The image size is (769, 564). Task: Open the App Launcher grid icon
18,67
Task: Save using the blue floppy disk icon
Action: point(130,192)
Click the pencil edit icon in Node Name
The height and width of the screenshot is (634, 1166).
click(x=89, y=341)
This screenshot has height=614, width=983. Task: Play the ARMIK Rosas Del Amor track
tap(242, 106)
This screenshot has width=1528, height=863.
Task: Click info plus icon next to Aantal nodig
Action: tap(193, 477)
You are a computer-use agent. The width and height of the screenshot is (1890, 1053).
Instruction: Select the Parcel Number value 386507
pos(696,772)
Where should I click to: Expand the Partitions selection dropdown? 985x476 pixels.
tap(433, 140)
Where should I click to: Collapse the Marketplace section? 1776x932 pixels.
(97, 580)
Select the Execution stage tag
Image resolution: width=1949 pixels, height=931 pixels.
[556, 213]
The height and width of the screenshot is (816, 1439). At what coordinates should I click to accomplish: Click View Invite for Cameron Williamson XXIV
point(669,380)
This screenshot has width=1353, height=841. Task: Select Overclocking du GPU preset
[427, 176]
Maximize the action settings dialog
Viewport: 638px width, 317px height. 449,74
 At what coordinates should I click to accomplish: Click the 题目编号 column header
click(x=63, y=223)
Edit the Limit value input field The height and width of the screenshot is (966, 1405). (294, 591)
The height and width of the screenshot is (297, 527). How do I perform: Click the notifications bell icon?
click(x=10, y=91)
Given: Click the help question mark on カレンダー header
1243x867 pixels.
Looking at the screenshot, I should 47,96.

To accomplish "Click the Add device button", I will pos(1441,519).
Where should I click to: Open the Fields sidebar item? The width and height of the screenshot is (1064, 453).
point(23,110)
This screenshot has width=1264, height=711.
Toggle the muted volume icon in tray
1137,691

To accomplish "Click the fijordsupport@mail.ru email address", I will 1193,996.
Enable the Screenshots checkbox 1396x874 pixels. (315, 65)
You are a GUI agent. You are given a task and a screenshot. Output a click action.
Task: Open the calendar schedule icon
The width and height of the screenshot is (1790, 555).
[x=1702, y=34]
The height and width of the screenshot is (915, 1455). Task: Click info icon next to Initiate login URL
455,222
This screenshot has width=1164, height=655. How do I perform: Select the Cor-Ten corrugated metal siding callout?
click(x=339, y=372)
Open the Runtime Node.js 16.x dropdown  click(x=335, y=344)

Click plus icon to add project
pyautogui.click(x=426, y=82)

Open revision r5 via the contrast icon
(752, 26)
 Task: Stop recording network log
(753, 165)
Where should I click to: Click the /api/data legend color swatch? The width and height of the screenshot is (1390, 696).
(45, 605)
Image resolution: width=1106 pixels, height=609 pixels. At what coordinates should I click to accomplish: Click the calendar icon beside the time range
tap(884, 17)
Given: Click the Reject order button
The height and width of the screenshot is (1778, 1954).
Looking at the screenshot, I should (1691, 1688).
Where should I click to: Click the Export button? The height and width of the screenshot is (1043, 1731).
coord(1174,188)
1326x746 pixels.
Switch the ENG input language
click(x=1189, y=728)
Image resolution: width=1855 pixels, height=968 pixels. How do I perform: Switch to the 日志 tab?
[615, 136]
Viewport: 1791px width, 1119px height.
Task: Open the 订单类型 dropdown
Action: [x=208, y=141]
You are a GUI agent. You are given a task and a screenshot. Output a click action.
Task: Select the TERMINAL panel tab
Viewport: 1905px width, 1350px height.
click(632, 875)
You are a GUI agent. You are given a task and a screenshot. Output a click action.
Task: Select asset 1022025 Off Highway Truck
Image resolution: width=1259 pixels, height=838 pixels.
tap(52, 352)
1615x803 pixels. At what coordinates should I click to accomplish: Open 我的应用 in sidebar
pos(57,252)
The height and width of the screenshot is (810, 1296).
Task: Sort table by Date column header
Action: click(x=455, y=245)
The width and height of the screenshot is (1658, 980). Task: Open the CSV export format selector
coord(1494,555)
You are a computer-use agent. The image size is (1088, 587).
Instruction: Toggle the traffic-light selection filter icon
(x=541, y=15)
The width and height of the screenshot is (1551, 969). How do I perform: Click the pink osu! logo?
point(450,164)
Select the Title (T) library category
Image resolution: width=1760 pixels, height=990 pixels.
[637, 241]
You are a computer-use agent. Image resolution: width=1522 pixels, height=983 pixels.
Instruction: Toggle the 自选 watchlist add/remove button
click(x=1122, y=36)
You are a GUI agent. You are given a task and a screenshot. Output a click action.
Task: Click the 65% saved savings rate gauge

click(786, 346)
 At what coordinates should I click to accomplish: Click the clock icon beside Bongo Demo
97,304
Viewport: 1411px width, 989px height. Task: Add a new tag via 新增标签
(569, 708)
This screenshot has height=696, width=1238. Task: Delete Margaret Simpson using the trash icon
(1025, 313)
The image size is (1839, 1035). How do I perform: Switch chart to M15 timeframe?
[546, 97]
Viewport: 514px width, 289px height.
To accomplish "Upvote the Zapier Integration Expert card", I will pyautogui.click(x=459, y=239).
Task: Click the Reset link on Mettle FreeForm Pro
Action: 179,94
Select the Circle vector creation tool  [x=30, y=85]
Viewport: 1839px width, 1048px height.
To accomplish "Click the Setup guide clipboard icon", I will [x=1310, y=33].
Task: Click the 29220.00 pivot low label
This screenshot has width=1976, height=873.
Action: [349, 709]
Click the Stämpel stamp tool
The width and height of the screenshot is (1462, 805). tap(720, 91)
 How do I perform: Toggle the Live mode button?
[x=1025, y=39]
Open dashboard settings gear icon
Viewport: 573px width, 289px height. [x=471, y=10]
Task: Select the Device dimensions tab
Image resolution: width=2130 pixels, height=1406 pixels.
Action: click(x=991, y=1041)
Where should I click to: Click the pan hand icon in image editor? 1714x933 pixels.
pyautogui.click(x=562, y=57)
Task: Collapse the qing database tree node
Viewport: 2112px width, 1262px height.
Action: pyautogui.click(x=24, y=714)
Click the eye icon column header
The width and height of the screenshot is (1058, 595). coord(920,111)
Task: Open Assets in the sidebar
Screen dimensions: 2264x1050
-=-=-
#### WORK REQUIRED
Transcribe every record exactly.

#### ANSWER SECTION
The image size is (769, 564). Task: Open the App Launcher grid icon
18,67
Task: Save using the blue floppy disk icon
Action: point(130,192)
Click the pencil edit icon in Node Name
The height and width of the screenshot is (634, 1166).
click(x=89, y=341)
This screenshot has height=614, width=983. Task: Play the ARMIK Rosas Del Amor track
tap(242, 106)
This screenshot has width=1528, height=863.
Task: Click info plus icon next to Aantal nodig
Action: tap(193, 477)
You are a computer-use agent. The width and height of the screenshot is (1890, 1053).
Instruction: Select the Parcel Number value 386507
pos(696,772)
Where should I click to: Expand the Partitions selection dropdown? 985x476 pixels.
tap(433, 140)
Where should I click to: Collapse the Marketplace section? 1776x932 pixels.
(97, 580)
Select the Execution stage tag
Image resolution: width=1949 pixels, height=931 pixels.
[556, 213]
The height and width of the screenshot is (816, 1439). At what coordinates should I click to accomplish: Click View Invite for Cameron Williamson XXIV
point(669,380)
This screenshot has width=1353, height=841. Task: Select Overclocking du GPU preset
[427, 176]
Maximize the action settings dialog
Viewport: 638px width, 317px height. 449,74
 At what coordinates should I click to accomplish: Click the 题目编号 column header
click(x=63, y=223)
Edit the Limit value input field The height and width of the screenshot is (966, 1405). (294, 591)
The height and width of the screenshot is (297, 527). How do I perform: Click the notifications bell icon?
click(x=10, y=91)
Given: Click the help question mark on カレンダー header
1243x867 pixels.
Looking at the screenshot, I should 47,96.

To accomplish "Click the Add device button", I will pos(1441,519).
Where should I click to: Open the Fields sidebar item? The width and height of the screenshot is (1064, 453).
point(23,110)
This screenshot has width=1264, height=711.
Toggle the muted volume icon in tray
1137,691

To accomplish "Click the fijordsupport@mail.ru email address", I will 1193,996.
Enable the Screenshots checkbox 1396x874 pixels. (315, 65)
You are a GUI agent. You are given a task and a screenshot. Output a click action.
Task: Open the calendar schedule icon
The width and height of the screenshot is (1790, 555).
[x=1702, y=34]
The height and width of the screenshot is (915, 1455). Task: Click info icon next to Initiate login URL
455,222
This screenshot has width=1164, height=655. How do I perform: Select the Cor-Ten corrugated metal siding callout?
click(x=339, y=372)
Open the Runtime Node.js 16.x dropdown  click(x=335, y=344)

Click plus icon to add project
pyautogui.click(x=426, y=82)

Open revision r5 via the contrast icon
(752, 26)
 Task: Stop recording network log
(753, 165)
Where should I click to: Click the /api/data legend color swatch? The width and height of the screenshot is (1390, 696).
(45, 605)
Image resolution: width=1106 pixels, height=609 pixels. At what coordinates should I click to accomplish: Click the calendar icon beside the time range
tap(884, 17)
Given: Click the Reject order button
The height and width of the screenshot is (1778, 1954).
Looking at the screenshot, I should (1691, 1688).
Where should I click to: Click the Export button? The height and width of the screenshot is (1043, 1731).
coord(1174,188)
1326x746 pixels.
Switch the ENG input language
click(x=1189, y=728)
Image resolution: width=1855 pixels, height=968 pixels. How do I perform: Switch to the 日志 tab?
[615, 136]
Viewport: 1791px width, 1119px height.
Task: Open the 订单类型 dropdown
Action: [x=208, y=141]
You are a GUI agent. You are given a task and a screenshot. Output a click action.
Task: Select the TERMINAL panel tab
Viewport: 1905px width, 1350px height.
click(632, 875)
You are a GUI agent. You are given a task and a screenshot. Output a click action.
Task: Select asset 1022025 Off Highway Truck
Image resolution: width=1259 pixels, height=838 pixels.
tap(52, 352)
1615x803 pixels. At what coordinates should I click to accomplish: Open 我的应用 in sidebar
pos(57,252)
The height and width of the screenshot is (810, 1296).
Task: Sort table by Date column header
Action: click(x=455, y=245)
The width and height of the screenshot is (1658, 980). Task: Open the CSV export format selector
coord(1494,555)
You are a computer-use agent. The image size is (1088, 587).
Instruction: Toggle the traffic-light selection filter icon
(x=541, y=15)
The width and height of the screenshot is (1551, 969). How do I perform: Click the pink osu! logo?
point(450,164)
Select the Title (T) library category
Image resolution: width=1760 pixels, height=990 pixels.
[637, 241]
You are a computer-use agent. Image resolution: width=1522 pixels, height=983 pixels.
Instruction: Toggle the 自选 watchlist add/remove button
click(x=1122, y=36)
You are a GUI agent. You are given a task and a screenshot. Output a click action.
Task: Click the 65% saved savings rate gauge

click(786, 346)
 At what coordinates should I click to accomplish: Click the clock icon beside Bongo Demo
97,304
Viewport: 1411px width, 989px height. Task: Add a new tag via 新增标签
(569, 708)
This screenshot has height=696, width=1238. Task: Delete Margaret Simpson using the trash icon
(1025, 313)
The image size is (1839, 1035). How do I perform: Switch chart to M15 timeframe?
[546, 97]
Viewport: 514px width, 289px height.
To accomplish "Upvote the Zapier Integration Expert card", I will pyautogui.click(x=459, y=239).
Task: Click the Reset link on Mettle FreeForm Pro
Action: 179,94
Select the Circle vector creation tool  [x=30, y=85]
Viewport: 1839px width, 1048px height.
To accomplish "Click the Setup guide clipboard icon", I will [x=1310, y=33].
Task: Click the 29220.00 pivot low label
This screenshot has width=1976, height=873.
Action: [349, 709]
Click the Stämpel stamp tool
The width and height of the screenshot is (1462, 805). tap(720, 91)
 How do I perform: Toggle the Live mode button?
[x=1025, y=39]
Open dashboard settings gear icon
Viewport: 573px width, 289px height. [x=471, y=10]
Task: Select the Device dimensions tab
Image resolution: width=2130 pixels, height=1406 pixels.
Action: click(x=991, y=1041)
Where should I click to: Click the pan hand icon in image editor? 1714x933 pixels.
pyautogui.click(x=562, y=57)
Task: Collapse the qing database tree node
Viewport: 2112px width, 1262px height.
Action: pyautogui.click(x=24, y=714)
Click the eye icon column header
The width and height of the screenshot is (1058, 595). coord(920,111)
Task: Open Assets in the sidebar
Screen dimensions: 2264x1050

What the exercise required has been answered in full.